Tugas 1 → Berapa jumlah ayat Surah al-'Alaq menurut teks sumber?

Teks Sumber →
******
Surah al-‘Alaq 96 ~ Tafsir Sayyid Quthb (1/3)

Dari Buku:
Tafsīr fi Zhilāl-il-Qur’ān
Oleh: Sayyid Quthb
 
Penerbit: Gema Insani

Rangkaian Pos: Surah al-'Alaq 96 ~ Tafsir Sayyid Quthb

SURAH AL-‘ALAQ

Diturunkan di Makkah
Jumlah Ayat: 19.

 

بِسْمِ اللهِ الرَّحْمنِ الرَّحِيْمِ

Dengan menyebut nama Allah Yang Maha Pemurah lagi Maha Penyayang

 

اِقْرَأْ بِاسْمِ رَبِّكَ الَّذِيْ خَلَقَ. خَلَقَ الْإِنْسَانَ مِنْ عَلَقٍ. اِقْرَأْ وَ رَبُّكَ الْأَكْرَمُ. الَّذِيْ عَلَّمَ بِالْقَلَمِ. عَلَّمَ الْإِنْسَانَ مَا لَمْ يَعْلَمْ. كَلَّا إِنَّ الْإِنْسَانَ لَيَطْغَى. أَنْ رَّآهُ اسْتَغْنَى. إِنَّ إِلَى رَبِّكَ الرُّجْعَى. أَرَأَيْتَ الَّذِيْ يَنْهَى. عَبْدًا إِذَا صَلَّى. أَرَأَيْتَ إِنْ كَانَ عَلَى الْهُدَى. أَوْ أَمَرَ بِالتَّقْوَى. أَرَأَيْتَ إِنْ كَذَّبَ وَ تَوَلَّى. أَلَمْ يَعْلَمْ بِأَنَّ اللهَ يَرَى. كَلَّا لَئِنْ لَّمْ يَنْتَهِ لَنَسْفَعًا بِالنَّاصِيَةِ. نَاصِيَةٍ كَاذِبَةٍ خَاطِئَةٍ. فَلْيَدْعُ نَادِيَهُ. سَنَدْعُ الزَّبَانِيَةَ. كَلَّا لَا تُطِعْهُ وَ اسْجُدْ وَ اقْتَرِبْ

096:1. Bacalah dengan (menyebut) nama Tuhanmu Yang menciptakan.
******
Data Masukan →
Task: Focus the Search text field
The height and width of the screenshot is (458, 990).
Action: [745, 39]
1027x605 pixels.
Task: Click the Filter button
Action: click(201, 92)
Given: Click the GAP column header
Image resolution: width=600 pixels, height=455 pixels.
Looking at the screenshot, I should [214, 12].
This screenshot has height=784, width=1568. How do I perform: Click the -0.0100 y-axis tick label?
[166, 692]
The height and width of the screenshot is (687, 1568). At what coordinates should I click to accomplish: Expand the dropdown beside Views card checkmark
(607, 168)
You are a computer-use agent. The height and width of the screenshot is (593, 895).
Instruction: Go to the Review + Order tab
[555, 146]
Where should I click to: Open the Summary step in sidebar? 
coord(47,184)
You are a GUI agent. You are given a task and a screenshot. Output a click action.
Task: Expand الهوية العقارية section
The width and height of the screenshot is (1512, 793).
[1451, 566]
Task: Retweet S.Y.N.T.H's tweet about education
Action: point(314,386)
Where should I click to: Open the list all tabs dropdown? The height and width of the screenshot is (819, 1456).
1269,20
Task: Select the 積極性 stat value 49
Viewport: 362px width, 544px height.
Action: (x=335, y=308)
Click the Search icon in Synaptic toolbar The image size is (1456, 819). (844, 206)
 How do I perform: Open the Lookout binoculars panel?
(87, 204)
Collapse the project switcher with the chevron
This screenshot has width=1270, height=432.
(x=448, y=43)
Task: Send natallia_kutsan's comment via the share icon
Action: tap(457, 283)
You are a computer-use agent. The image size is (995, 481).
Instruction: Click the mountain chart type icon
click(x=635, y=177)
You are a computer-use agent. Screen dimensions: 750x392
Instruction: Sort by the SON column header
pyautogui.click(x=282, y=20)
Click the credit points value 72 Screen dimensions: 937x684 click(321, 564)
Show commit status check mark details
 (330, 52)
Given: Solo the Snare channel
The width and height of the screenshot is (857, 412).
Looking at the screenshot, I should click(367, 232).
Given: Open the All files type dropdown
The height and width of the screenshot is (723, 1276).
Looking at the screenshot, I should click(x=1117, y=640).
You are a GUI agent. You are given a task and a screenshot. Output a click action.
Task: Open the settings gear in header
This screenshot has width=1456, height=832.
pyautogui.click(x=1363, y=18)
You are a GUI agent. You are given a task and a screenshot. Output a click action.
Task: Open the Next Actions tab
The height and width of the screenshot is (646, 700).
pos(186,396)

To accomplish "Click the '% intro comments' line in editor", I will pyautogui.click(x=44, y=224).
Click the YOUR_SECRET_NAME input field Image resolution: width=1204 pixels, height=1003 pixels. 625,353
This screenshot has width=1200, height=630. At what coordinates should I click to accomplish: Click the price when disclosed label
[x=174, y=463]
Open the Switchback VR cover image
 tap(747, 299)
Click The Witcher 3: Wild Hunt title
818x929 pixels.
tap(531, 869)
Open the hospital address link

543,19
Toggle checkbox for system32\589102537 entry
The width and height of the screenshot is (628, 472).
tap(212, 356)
******
Tugas 2 → Sajikan dalam bentuk daftar bernomor semua baris pada data masukan, mulai dari baris yang memuat "Click the YOUR_SECRET_NAME" hingga baris yang memuat "tap(747, 299)", tanpa baris kosong.

Hasil 1 → 19 ayat.

Hasil 2 →
1. Click the YOUR_SECRET_NAME input field Image resolution: width=1204 pixels, height=1003 pixels. 625,353
2. This screenshot has width=1200, height=630. At what coordinates should I click to accomplish: Click the price when disclosed label
3. [x=174, y=463]
4. Open the Switchback VR cover image
5.  tap(747, 299)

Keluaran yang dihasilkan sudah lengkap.